---- DATA FOR ANALYSIS

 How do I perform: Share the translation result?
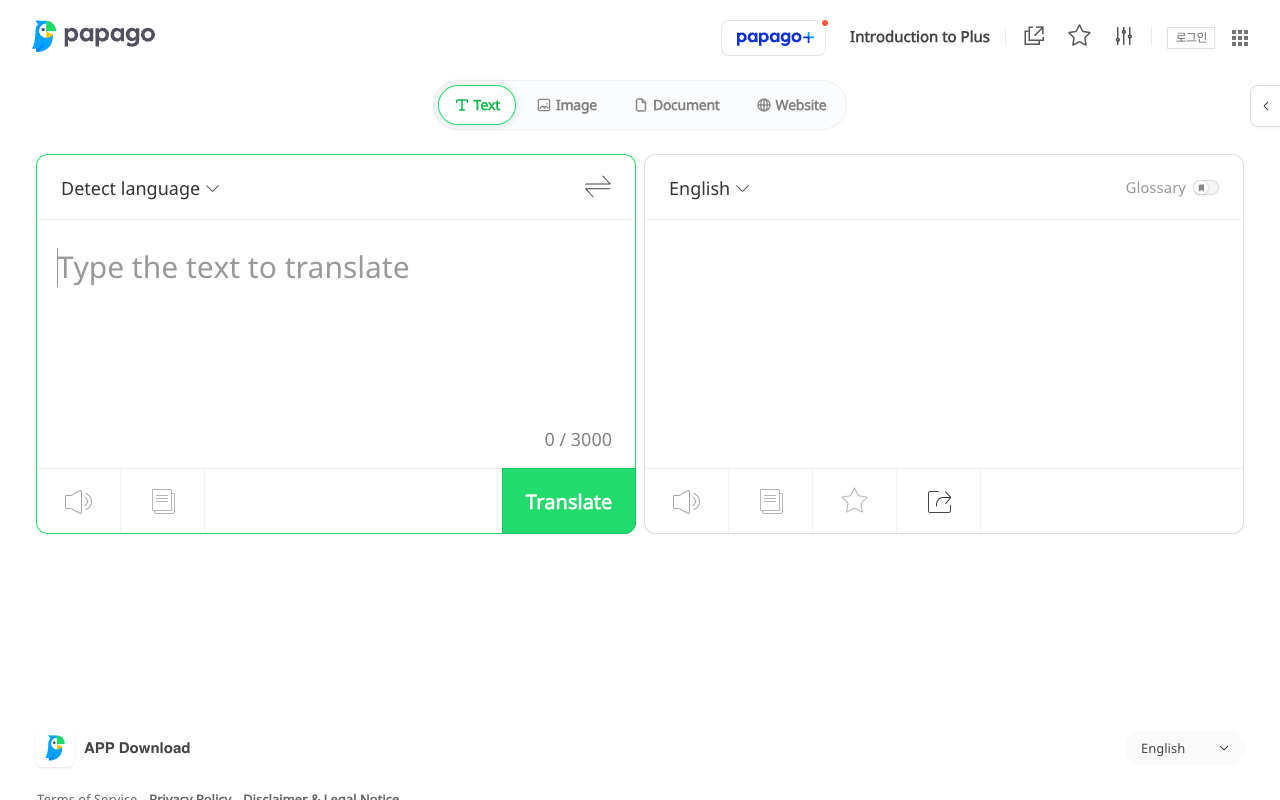coord(938,501)
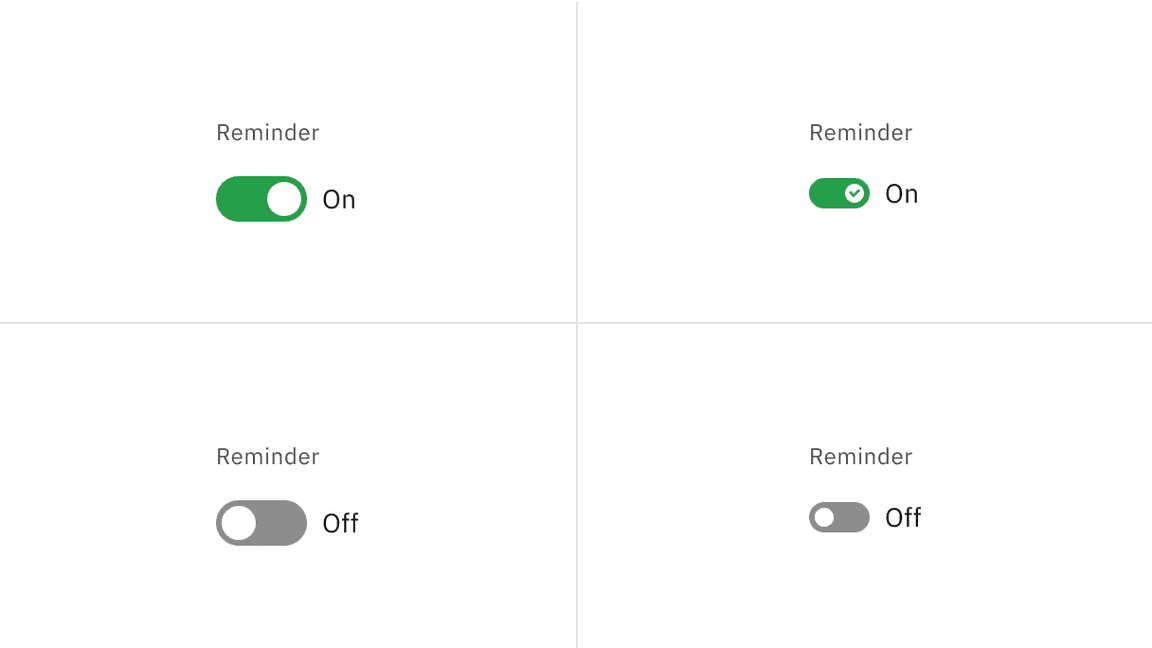Select the top-right Reminder label
This screenshot has height=648, width=1152.
click(x=860, y=132)
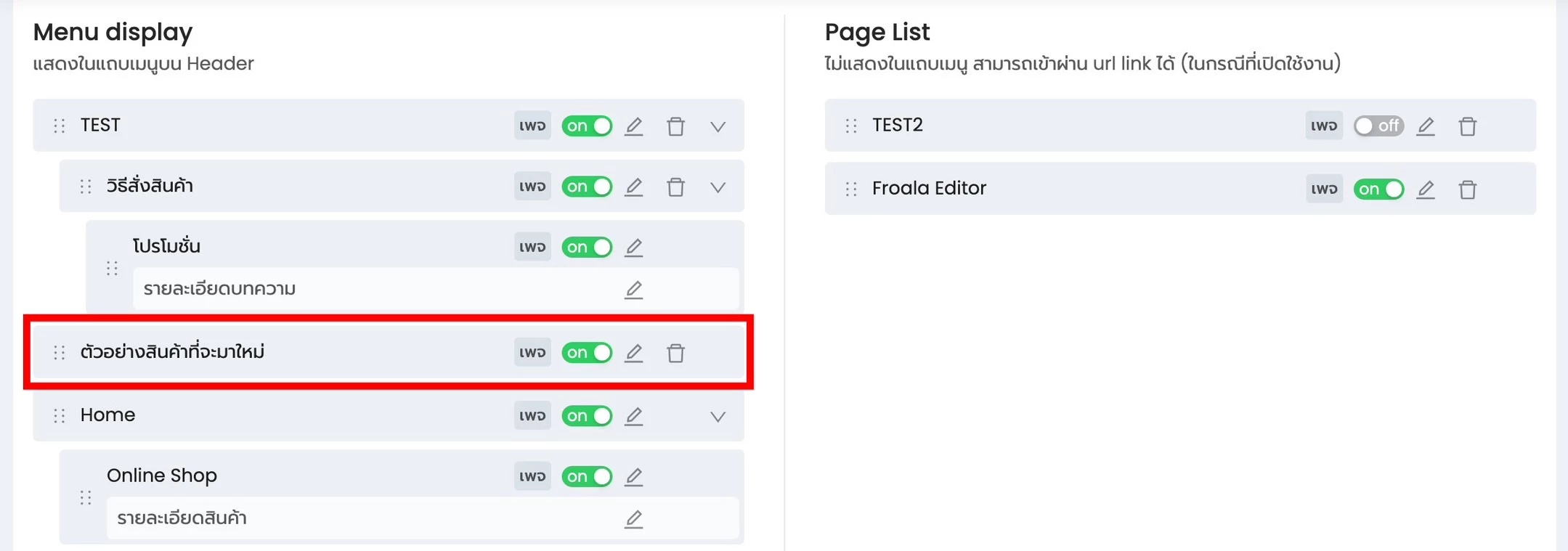Click the pencil icon for วิธีสั่งสินค้า
The height and width of the screenshot is (551, 1568).
(x=633, y=187)

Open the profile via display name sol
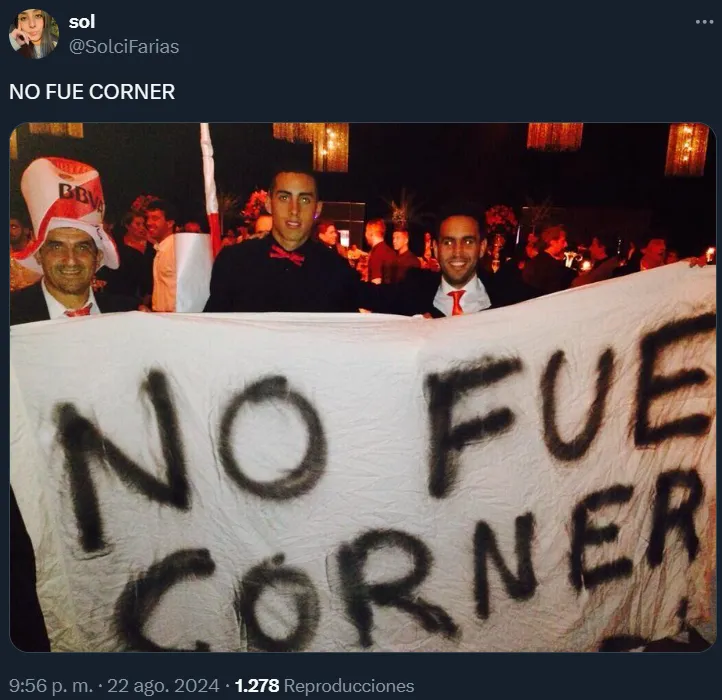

--------

Only the records are wanted, copied exactly, with the pictures dropped.

**ANSWER TO THIS TASK**
 How do I perform: Share the translation result?
coord(938,501)
Select the top-right Reminder label
This screenshot has height=648, width=1152.
click(x=860, y=132)
Click the pencil icon for วิธีสั่งสินค้า
The height and width of the screenshot is (551, 1568).
(x=633, y=187)

Open the profile via display name sol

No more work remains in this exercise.